CJI Thakur to decide on fresh plea challenging gay sex ban

New Delhi: A two-judge Supreme Court bench on Wednesday declined to hear a fresh petition by high profile celebrities challenging criminalization of consensual gay and lesbian sex and the matter was referred to Chief Justice T.S. Thakur.

The petitioners have challenged the constitutional validity of Section 377 of IPC.

Justice S.A. Bobde and Justice Ashok Bhushan said the petition by Sangeet Natak Akademi awardee Navtej Singh Johar and celebrity chef Ritu Dalmia should be placed before the Chief Justice to decide if it can be heard along with a batch of curative petitions on the same issue pending before the court.

Besides Johar and Dalmia, other petitioners are Sunil Mehra, Aman Nath and Ayesha Kapur.

The curative petitions seeking to cure “gross miscarriage of justice” by top court in its December 12, 2013 judgment and rejection of the review petition on January 28, 2014 were referred to a five-judge constitution bench on February 2, 2016.

The top court by its December 12, 2013 verdict had upheld the validity of Section 377.

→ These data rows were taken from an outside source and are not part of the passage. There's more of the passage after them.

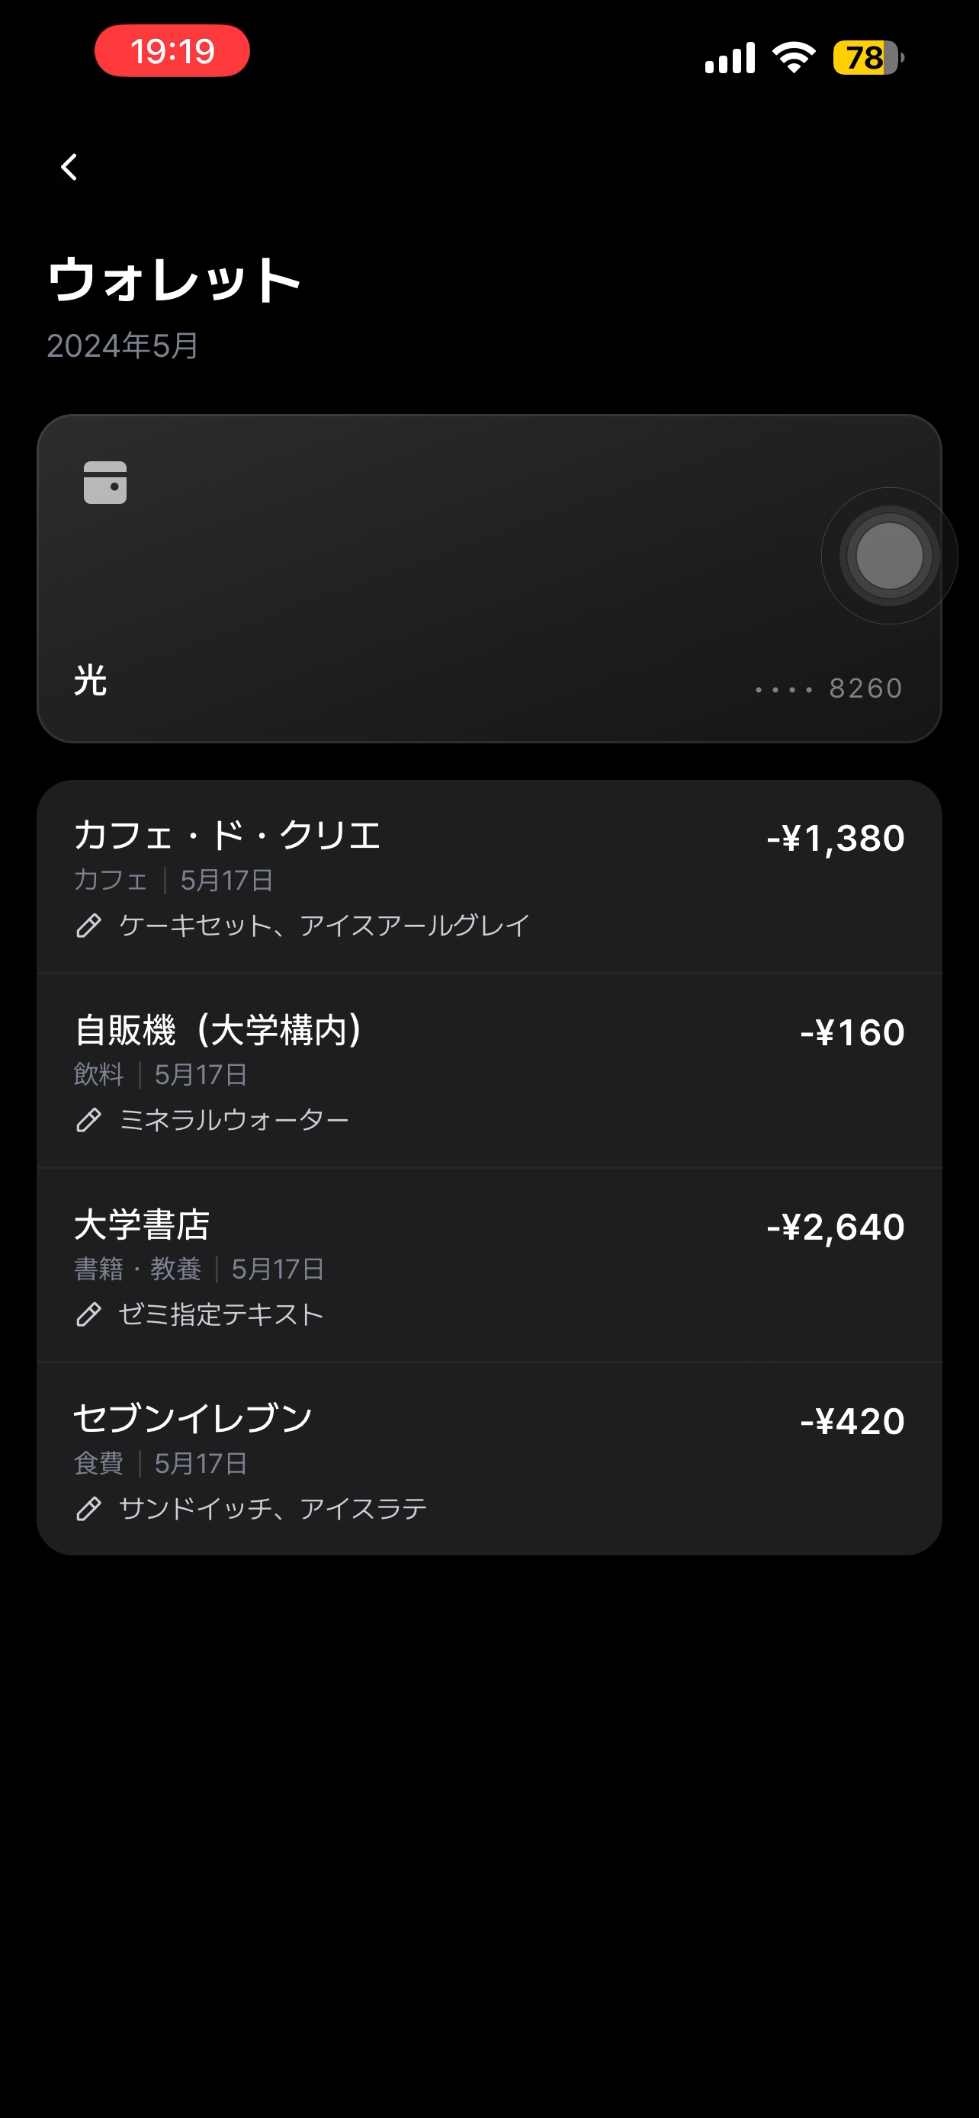The height and width of the screenshot is (2118, 979).
Task: Open the 自販機（大学構内）transaction
Action: tap(490, 1071)

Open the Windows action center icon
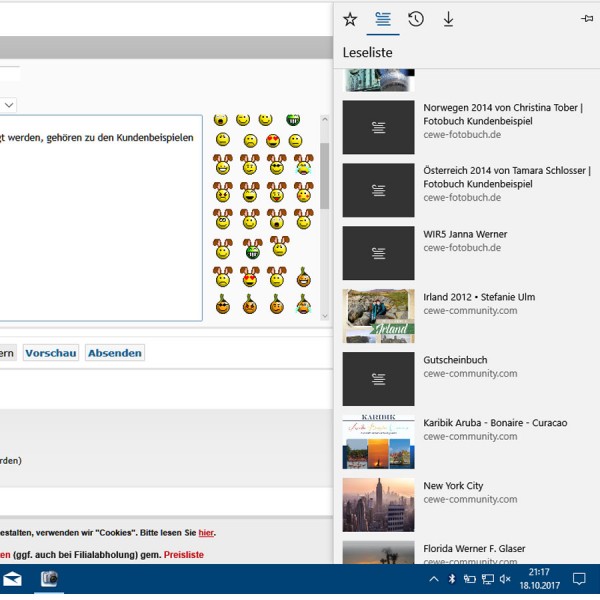579,579
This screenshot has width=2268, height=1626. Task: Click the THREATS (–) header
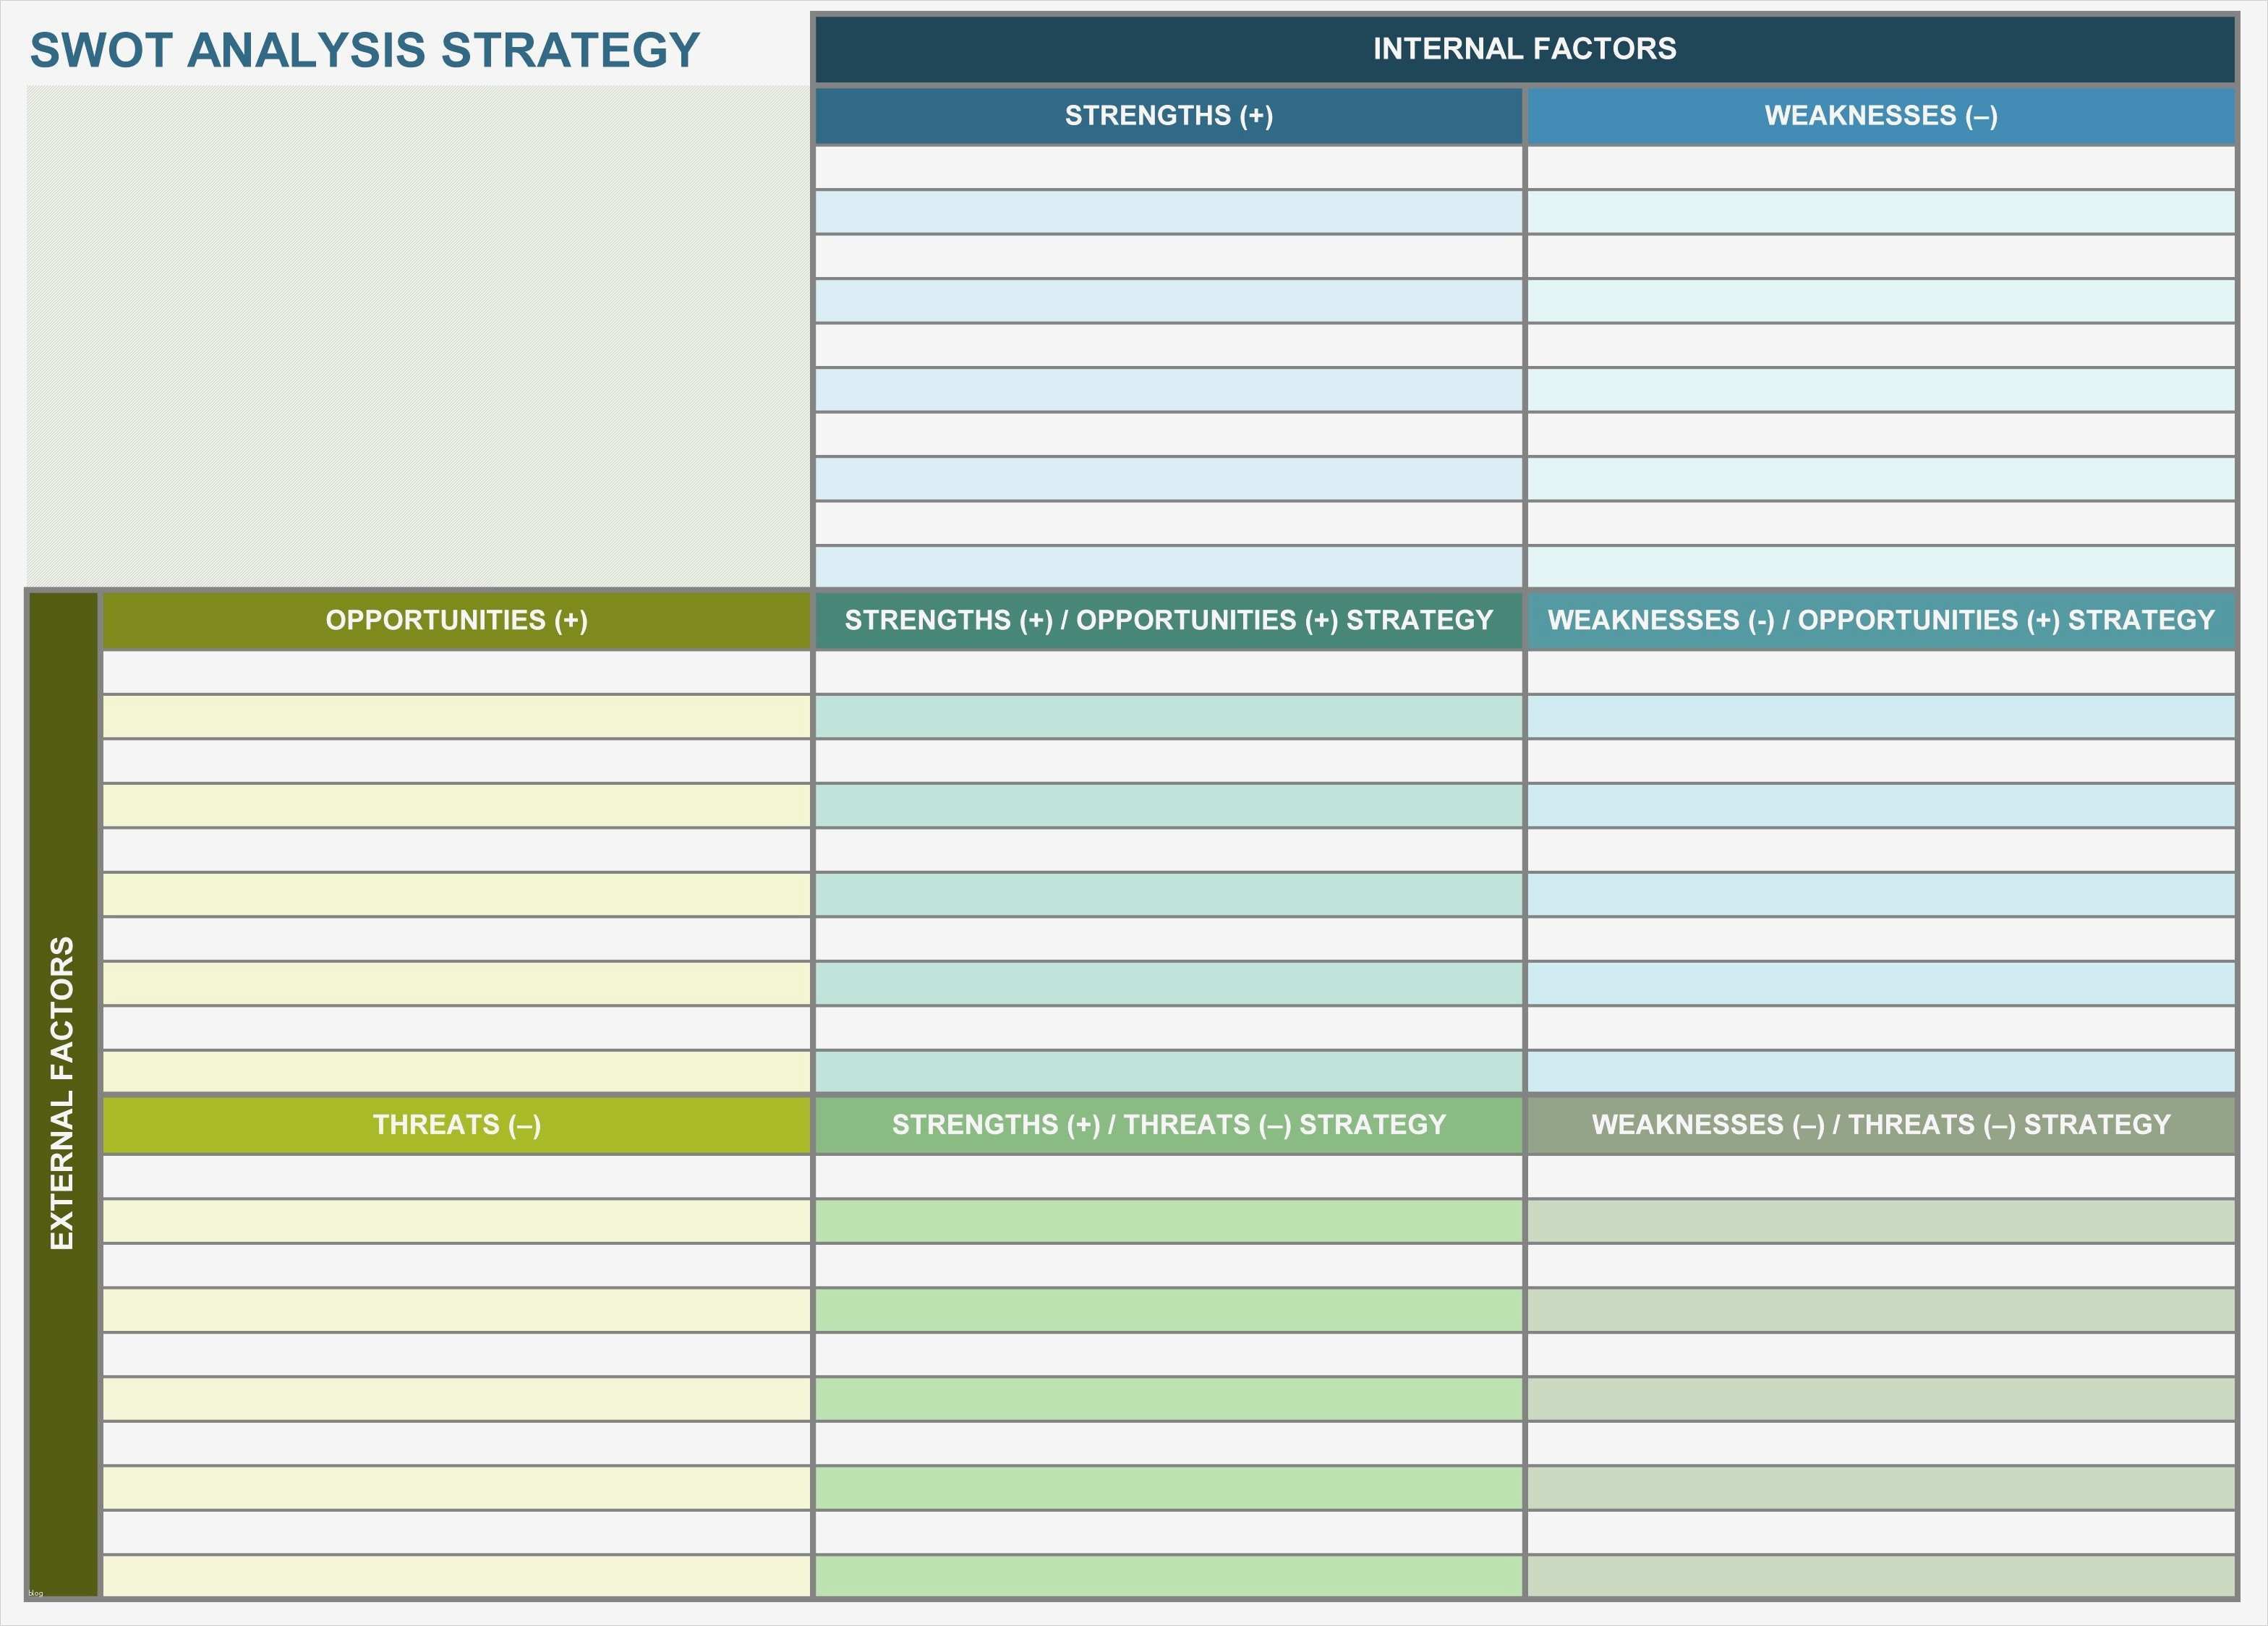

Referring the curative petitions to the constitution bench on February 2, the bench of Chief Justice Thakur, Justice Anil R. Dave and Justice Jagdish Singh Khehar had said that since several constitutional issues were to be agitated in these petitions, the matter should be heard by the five-judge bench.

Senior counsel Arvind Datar told the court that the earlier petitions challenging the validity of Section 377 were filed by NGOs. But it was the first time that lesbian, gay and bisexual citizens had filed a writ seeking to quash the colonial era law that criminalises homosexuality.

Initially as the bench of Justice Bobde and Justice Bhushan said that they could hear the petition only after the verdict by a five-judge bench, Datar urged the court to order tagging of the petition by Johar and others with the curative petitions to be heard by the constitution bench.

Thereafter, the bench said that let the matter be placed before the Chief Justice Thakur.

Asserting that they were lesbian, gay and bisexual, the petitioners have contended that their rights to sexuality, sexual autonomy and choice of sexual partner were infringed by the Section 377 of IPC.